# My first time :D



## Claudia (Apr 21, 2010)

Yup my first lol I was feeding my fish when i notice one of my Borleyi nkata cichlids holding soooooo i set up a 5g tank in the kitchen ( no room in the living room anymore) and i moved the holding female there.
At about 5 minutes after she started to spit the babies out, seems like they were hatch for a while because they dont look like new born fry lol poor girl.
She is back in her tank and the babies r in their new home eating microworms......mmmmmm yummy


----------



## monkE (Aug 4, 2010)

congrats!!!


----------



## Claudia (Apr 21, 2010)

monkE said:


> congrats!!!


thank u


----------



## onefishtwofish (Apr 21, 2010)

they r a good size for sure. odds r there were more and these she kept letting back in?


----------



## Claudia (Apr 21, 2010)

onefishtwofish said:


> they r a good size for sure. odds r there were more and these she kept letting back in?


yeah maybe, she was pretty full and she is still small, she is about 2 1/2 inches. Her chin was so big thats how i notice, i am sure she is happy to b able to eat again lol


----------



## Claudia (Apr 21, 2010)

So far so good, no dead ones so far and i have seen between 17 and 22


----------



## gsneufeld (Jan 28, 2012)

congrats! belated baby shower!


----------



## Claudia (Apr 21, 2010)

gsneufeld said:


> congrats! belated baby shower!


Thanks, i am still accepting presents


----------



## SeaHorse_Fanatic (Apr 22, 2010)

Claudia said:


> Thanks, i am still accepting presents


Let me guess, gift wrapped microworms and live baby brine shrimp, right?


----------



## Claudia (Apr 21, 2010)

SeaHorse_Fanatic said:


> Let me guess, gift wrapped microworms and live baby brine shrimp, right?


Baby brine shrimp please  lol


----------



## Smiladon (Apr 23, 2010)

Input:
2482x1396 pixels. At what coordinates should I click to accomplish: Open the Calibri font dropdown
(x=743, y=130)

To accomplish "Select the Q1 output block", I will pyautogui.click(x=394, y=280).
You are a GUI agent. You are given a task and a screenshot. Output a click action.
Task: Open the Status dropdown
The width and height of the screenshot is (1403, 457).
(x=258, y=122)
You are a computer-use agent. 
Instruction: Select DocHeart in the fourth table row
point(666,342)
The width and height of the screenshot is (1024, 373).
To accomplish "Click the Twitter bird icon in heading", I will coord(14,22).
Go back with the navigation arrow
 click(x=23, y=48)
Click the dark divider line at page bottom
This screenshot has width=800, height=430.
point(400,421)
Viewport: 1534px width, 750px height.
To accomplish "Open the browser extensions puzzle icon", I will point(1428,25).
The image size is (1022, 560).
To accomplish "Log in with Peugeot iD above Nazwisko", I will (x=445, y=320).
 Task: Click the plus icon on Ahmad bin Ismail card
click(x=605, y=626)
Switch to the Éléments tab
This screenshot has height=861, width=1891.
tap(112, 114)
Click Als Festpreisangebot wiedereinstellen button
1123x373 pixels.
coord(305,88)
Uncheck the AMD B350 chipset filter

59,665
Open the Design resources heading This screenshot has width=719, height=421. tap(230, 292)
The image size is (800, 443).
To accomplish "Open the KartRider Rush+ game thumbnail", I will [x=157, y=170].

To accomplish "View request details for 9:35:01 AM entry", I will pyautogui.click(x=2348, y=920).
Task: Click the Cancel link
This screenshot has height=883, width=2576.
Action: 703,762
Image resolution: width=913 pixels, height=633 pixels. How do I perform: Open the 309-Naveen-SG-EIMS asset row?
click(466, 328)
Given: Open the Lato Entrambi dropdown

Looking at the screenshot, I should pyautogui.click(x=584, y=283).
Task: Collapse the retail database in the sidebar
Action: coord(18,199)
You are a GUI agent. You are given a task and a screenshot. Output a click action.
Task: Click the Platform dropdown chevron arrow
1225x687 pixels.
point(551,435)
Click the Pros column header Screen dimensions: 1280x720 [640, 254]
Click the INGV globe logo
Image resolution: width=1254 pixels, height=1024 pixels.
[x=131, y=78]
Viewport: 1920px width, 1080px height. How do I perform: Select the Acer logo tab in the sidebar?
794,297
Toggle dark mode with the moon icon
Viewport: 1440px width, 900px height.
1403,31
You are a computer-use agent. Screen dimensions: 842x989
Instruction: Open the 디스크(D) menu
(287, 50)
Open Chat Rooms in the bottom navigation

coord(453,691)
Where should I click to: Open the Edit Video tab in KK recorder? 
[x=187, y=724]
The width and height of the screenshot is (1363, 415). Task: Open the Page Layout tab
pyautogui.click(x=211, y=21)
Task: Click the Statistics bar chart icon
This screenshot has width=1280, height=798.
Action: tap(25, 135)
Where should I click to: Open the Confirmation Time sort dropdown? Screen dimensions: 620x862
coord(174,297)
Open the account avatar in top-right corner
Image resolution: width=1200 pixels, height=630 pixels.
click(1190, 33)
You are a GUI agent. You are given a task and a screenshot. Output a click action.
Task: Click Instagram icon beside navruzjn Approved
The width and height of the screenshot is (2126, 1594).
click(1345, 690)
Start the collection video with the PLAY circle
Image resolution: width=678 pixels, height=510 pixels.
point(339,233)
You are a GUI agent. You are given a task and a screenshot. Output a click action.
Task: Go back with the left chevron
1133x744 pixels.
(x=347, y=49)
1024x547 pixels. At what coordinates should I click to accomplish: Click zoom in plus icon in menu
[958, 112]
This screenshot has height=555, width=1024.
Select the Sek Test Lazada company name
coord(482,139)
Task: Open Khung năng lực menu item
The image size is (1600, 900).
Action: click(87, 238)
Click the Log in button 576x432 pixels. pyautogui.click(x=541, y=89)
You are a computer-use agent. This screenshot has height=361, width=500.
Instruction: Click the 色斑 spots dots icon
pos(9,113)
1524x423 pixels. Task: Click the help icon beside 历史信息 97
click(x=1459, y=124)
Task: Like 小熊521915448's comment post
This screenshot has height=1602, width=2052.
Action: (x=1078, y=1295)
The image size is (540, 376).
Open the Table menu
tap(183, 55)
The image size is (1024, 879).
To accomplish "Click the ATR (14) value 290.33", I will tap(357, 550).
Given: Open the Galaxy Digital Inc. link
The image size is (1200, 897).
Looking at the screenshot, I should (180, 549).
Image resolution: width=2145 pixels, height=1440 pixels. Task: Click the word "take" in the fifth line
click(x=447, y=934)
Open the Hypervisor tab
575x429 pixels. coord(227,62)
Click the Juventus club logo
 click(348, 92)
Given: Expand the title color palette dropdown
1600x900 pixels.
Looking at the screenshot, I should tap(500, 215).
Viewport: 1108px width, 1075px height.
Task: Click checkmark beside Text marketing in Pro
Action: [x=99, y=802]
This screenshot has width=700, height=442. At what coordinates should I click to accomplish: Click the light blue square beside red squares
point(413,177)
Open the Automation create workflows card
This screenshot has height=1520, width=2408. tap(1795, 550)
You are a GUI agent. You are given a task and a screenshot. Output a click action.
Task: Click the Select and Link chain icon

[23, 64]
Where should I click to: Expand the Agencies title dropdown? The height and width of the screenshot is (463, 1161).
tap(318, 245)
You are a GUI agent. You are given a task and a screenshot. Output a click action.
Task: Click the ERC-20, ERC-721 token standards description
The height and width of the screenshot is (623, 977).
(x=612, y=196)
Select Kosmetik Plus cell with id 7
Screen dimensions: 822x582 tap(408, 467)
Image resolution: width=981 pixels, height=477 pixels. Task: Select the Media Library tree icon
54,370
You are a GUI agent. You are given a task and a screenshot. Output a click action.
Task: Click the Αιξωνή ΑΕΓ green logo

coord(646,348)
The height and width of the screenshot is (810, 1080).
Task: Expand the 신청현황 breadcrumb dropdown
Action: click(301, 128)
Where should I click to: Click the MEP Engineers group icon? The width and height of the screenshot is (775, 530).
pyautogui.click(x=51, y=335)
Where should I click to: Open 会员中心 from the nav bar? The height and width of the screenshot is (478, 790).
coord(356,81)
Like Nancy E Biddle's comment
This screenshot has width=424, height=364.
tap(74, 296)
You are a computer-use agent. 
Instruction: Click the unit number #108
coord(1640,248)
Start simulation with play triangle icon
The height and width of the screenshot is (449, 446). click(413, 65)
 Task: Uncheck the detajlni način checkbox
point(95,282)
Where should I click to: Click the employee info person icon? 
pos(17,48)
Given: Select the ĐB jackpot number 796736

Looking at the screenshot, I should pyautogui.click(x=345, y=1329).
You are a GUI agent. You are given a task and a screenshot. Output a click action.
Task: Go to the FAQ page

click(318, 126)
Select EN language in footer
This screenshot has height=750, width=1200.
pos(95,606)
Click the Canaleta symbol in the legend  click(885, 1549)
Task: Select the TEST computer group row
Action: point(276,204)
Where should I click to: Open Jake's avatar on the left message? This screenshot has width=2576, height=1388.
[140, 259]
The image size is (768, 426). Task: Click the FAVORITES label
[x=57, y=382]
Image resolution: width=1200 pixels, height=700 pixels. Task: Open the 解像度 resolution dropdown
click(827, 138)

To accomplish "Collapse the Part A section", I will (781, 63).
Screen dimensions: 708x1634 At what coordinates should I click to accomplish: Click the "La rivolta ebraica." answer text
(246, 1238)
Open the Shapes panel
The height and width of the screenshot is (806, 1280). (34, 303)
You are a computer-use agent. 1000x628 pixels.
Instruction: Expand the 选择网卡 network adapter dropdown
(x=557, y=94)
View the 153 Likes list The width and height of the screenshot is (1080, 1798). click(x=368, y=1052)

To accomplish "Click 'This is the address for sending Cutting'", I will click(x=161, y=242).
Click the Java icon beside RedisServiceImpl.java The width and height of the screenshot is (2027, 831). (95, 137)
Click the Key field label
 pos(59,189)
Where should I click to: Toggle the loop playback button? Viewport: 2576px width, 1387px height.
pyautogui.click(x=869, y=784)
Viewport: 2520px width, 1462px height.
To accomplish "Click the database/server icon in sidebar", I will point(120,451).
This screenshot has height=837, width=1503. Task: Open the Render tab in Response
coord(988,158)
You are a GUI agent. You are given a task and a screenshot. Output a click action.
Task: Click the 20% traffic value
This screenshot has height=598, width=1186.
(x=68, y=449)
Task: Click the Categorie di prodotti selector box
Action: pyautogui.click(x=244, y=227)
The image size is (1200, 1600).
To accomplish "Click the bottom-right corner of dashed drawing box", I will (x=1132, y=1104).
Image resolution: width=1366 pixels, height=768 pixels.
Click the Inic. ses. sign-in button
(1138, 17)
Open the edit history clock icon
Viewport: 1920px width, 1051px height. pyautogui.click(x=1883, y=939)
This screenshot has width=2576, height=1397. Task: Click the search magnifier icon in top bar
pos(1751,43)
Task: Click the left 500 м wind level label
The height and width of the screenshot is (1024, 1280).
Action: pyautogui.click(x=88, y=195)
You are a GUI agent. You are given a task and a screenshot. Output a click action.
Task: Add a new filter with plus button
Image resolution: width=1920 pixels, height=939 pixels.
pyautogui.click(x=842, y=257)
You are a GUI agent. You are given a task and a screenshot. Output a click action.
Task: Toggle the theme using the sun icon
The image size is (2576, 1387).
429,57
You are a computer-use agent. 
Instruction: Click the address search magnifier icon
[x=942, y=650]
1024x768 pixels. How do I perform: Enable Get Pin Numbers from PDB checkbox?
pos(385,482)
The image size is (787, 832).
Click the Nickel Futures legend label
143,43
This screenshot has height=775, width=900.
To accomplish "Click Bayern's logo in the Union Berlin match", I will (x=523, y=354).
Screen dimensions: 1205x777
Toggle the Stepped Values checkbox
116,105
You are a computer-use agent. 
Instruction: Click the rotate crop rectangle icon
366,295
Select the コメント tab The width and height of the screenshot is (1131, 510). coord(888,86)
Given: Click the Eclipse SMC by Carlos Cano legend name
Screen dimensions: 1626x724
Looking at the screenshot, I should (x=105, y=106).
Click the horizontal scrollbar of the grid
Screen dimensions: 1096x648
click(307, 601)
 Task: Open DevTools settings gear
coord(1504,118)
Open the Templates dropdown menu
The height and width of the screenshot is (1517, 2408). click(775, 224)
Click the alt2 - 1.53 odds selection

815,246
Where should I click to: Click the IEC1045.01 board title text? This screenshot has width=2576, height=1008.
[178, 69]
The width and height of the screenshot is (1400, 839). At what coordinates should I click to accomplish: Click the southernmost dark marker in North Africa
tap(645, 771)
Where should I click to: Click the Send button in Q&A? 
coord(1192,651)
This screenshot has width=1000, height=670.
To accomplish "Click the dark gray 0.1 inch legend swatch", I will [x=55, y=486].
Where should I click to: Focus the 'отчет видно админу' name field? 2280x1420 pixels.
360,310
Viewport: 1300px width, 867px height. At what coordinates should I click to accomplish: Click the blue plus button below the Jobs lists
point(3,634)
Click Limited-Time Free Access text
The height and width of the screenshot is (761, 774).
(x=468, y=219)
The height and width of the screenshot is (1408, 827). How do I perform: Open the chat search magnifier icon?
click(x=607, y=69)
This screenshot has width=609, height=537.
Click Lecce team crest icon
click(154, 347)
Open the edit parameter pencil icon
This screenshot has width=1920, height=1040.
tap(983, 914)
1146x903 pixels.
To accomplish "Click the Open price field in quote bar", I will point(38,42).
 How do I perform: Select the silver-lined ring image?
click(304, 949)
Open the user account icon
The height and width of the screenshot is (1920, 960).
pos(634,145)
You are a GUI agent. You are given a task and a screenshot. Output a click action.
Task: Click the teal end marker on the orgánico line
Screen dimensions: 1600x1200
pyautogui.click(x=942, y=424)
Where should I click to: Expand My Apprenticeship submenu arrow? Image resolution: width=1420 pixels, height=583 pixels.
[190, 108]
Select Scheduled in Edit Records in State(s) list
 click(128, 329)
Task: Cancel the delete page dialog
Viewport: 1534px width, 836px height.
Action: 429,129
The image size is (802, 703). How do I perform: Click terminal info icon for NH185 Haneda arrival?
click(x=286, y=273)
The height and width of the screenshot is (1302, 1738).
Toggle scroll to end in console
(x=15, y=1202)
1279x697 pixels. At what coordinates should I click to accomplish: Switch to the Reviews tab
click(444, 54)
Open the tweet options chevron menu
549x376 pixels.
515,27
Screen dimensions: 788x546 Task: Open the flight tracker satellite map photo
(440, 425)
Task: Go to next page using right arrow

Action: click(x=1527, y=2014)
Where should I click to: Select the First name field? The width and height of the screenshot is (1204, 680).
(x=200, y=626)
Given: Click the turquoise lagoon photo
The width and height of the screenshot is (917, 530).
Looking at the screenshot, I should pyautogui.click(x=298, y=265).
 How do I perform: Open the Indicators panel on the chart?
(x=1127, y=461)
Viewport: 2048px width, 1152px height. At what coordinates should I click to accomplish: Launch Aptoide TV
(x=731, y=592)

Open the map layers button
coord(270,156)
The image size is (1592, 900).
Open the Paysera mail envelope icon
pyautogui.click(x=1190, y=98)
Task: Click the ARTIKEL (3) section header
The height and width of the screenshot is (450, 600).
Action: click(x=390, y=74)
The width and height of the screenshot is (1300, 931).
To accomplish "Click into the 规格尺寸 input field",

Things to do:
1. In the forum thread about the cichlid fry, rewrite the paragraph beginning "Yup my first lol" as a short list that keeps its main facts.
2. Quote the rows word for word, starting at the first row and ending at the line that contains "Action: coord(18,199)", including both of those lines.

Exercise solutions:
1.
- While feeding the fish, the poster noticed that one of the Borleyi nkata cichlids was holding.
- A 5-gallon tank was set up in the kitchen because the living room had no room left.
- The holding female was moved into that tank.

2.
2482x1396 pixels. At what coordinates should I click to accomplish: Open the Calibri font dropdown
(x=743, y=130)

To accomplish "Select the Q1 output block", I will pyautogui.click(x=394, y=280).
You are a GUI agent. You are given a task and a screenshot. Output a click action.
Task: Open the Status dropdown
The width and height of the screenshot is (1403, 457).
(x=258, y=122)
You are a computer-use agent. 
Instruction: Select DocHeart in the fourth table row
point(666,342)
The width and height of the screenshot is (1024, 373).
To accomplish "Click the Twitter bird icon in heading", I will coord(14,22).
Go back with the navigation arrow
 click(x=23, y=48)
Click the dark divider line at page bottom
This screenshot has width=800, height=430.
point(400,421)
Viewport: 1534px width, 750px height.
To accomplish "Open the browser extensions puzzle icon", I will point(1428,25).
The image size is (1022, 560).
To accomplish "Log in with Peugeot iD above Nazwisko", I will (x=445, y=320).
 Task: Click the plus icon on Ahmad bin Ismail card
click(x=605, y=626)
Switch to the Éléments tab
This screenshot has height=861, width=1891.
tap(112, 114)
Click Als Festpreisangebot wiedereinstellen button
1123x373 pixels.
coord(305,88)
Uncheck the AMD B350 chipset filter

59,665
Open the Design resources heading This screenshot has width=719, height=421. tap(230, 292)
The image size is (800, 443).
To accomplish "Open the KartRider Rush+ game thumbnail", I will [x=157, y=170].

To accomplish "View request details for 9:35:01 AM entry", I will pyautogui.click(x=2348, y=920).
Task: Click the Cancel link
This screenshot has height=883, width=2576.
Action: 703,762
Image resolution: width=913 pixels, height=633 pixels. How do I perform: Open the 309-Naveen-SG-EIMS asset row?
click(466, 328)
Given: Open the Lato Entrambi dropdown

Looking at the screenshot, I should pyautogui.click(x=584, y=283).
Task: Collapse the retail database in the sidebar
Action: coord(18,199)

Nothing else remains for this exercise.